One of our highlights from the 77th Scientific Sessions of the ADA.
by Prof Jane Speight
Technological developments are always prominent at the American Diabetes Association conference, and this year was no exception. On Saturday 10 June, the symposium ‘Where is glucose monitoring taking us?’ was exciting and highly informative. Several presentations offered the latest clinical trial evidence, e.g. effectiveness of structured monitoring in non-insulin-treated type 2 diabetes (SMBG) , and of continuous glucose monitoring (CMG) in type 1 and type 2 diabetes using multiple daily injections (DIaMonD). Other presentations offered the latest innovations from industry. For example, Prof Hans de Vries (University of Amsterdam) presented the acceptability and accuracy of an implantable, 90-day CGM sensor, Eversense® (the PRECISE I and II trials).
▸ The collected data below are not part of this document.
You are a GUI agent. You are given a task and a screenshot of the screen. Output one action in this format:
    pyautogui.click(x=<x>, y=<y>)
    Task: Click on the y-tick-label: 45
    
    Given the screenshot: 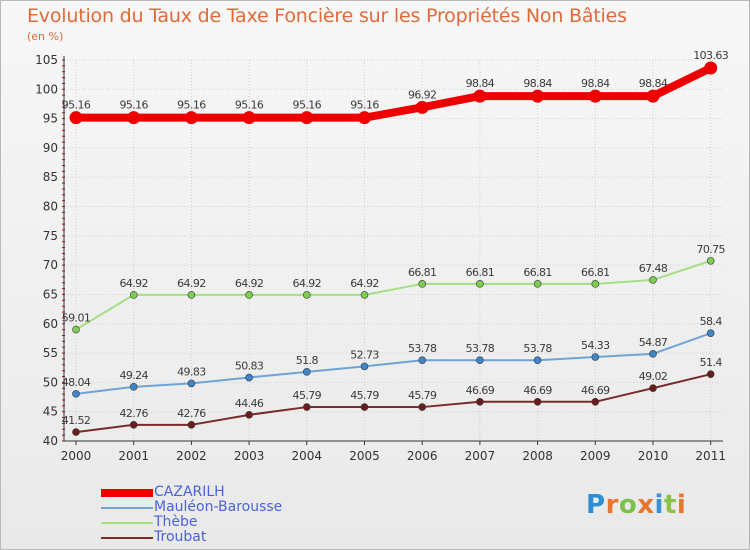 What is the action you would take?
    pyautogui.click(x=50, y=412)
    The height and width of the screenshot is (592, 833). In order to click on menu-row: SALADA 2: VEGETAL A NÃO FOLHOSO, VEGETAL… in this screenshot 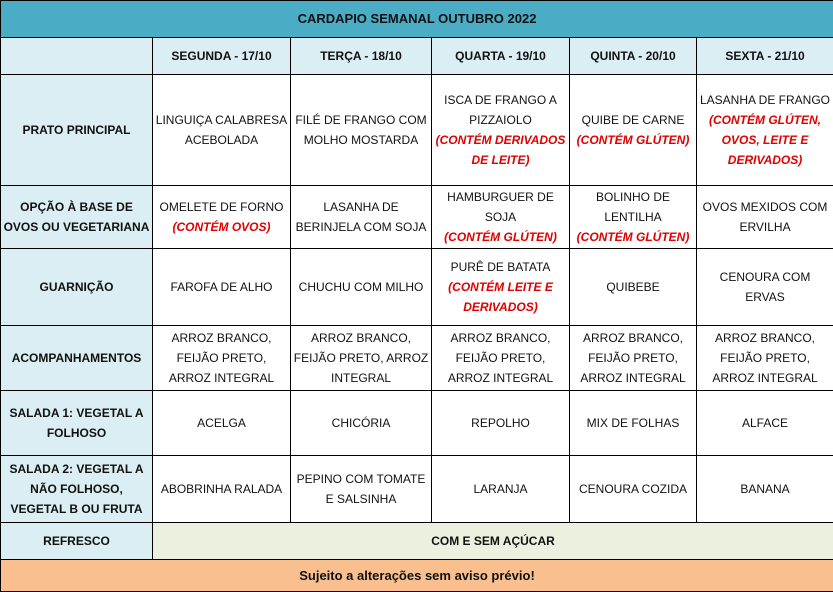, I will do `click(417, 490)`.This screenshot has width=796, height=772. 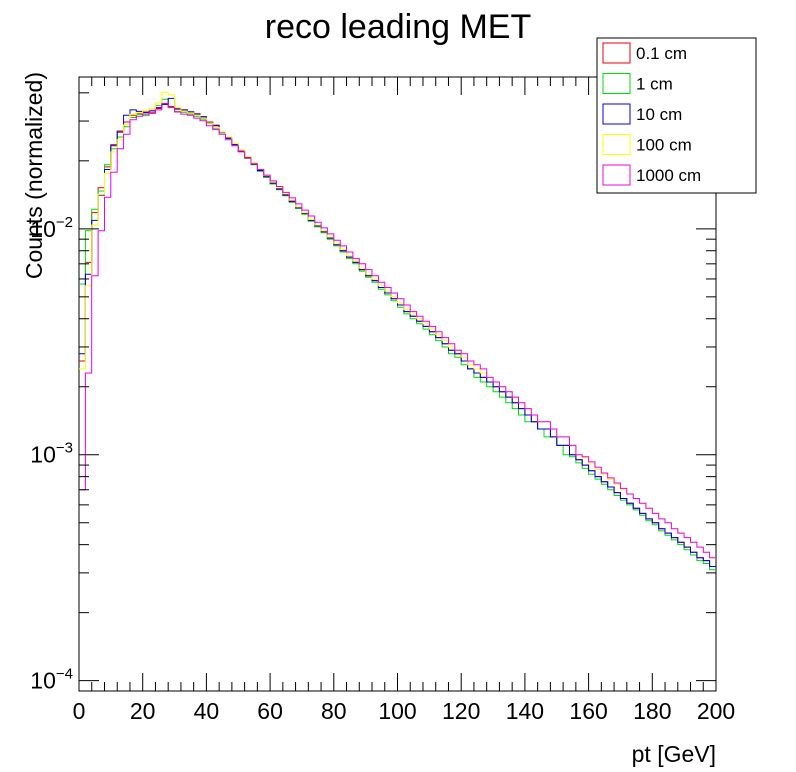 I want to click on x-tick-label: 120, so click(x=461, y=711).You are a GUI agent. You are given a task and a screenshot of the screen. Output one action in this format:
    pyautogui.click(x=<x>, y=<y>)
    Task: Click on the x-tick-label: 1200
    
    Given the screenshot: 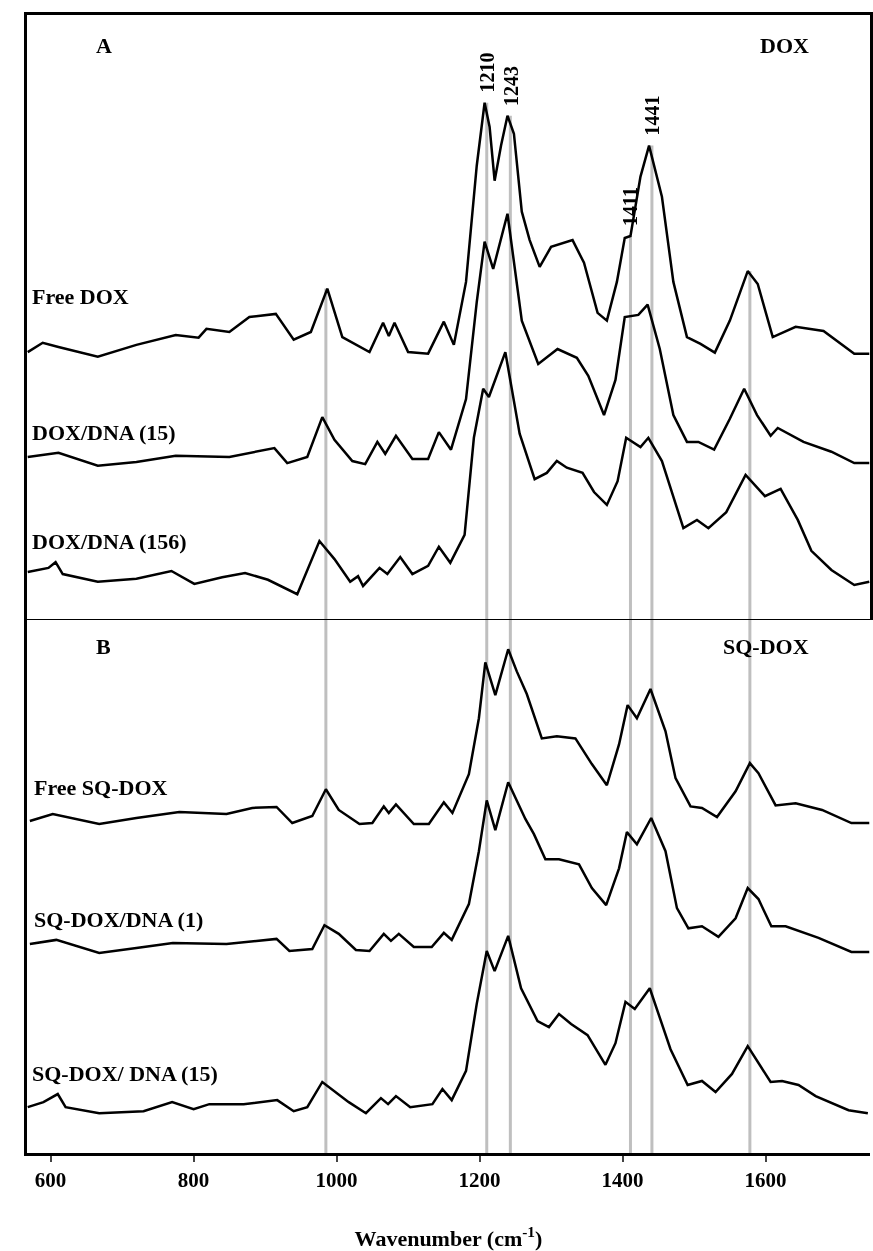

One of the highlights was the presentation of Sugar.IQ , a partnership between Medtronic and IBM Watson, providing an ‘intelligent diabetes assistant’ to the person with diabetes. Sugar.IQ combines real-time continuous glucose data and contextualised data to enable Watson to develop personalised learnings and share insights and predictions with the person with diabetes. The premise of this system is to provide the ‘right insight at the right time’, with Sugar.IQ reducing the cognitive burden on the person with diabetes. For example, Sugar.IQ can offer insights such as ‘I notice that you tend to go low after meals with <20g of protein. Check here to find out more about…’ or ‘Planning your day? I notice you tend to go low on Saturdays between 12 and 3pm. Have you thought about…’. In each case, Sugar.IQ provides the person with a suggestion of what they could do to disrupt the observed pattern, e.g. review some educational materials, discuss this tendency with their health professional, change their eating habits. While concern was raised by some audience members about who has legal responsibilities if something goes wrong, it is clear that many people with diabetes are using guesswork (rather than analytics) or not reflecting or acting on such trends at all. Thus, the development is clearly highly innovative and an indicator of great possibilities for reducing the cognitive burden and optimising the behavioural self-management of diabetes in the future.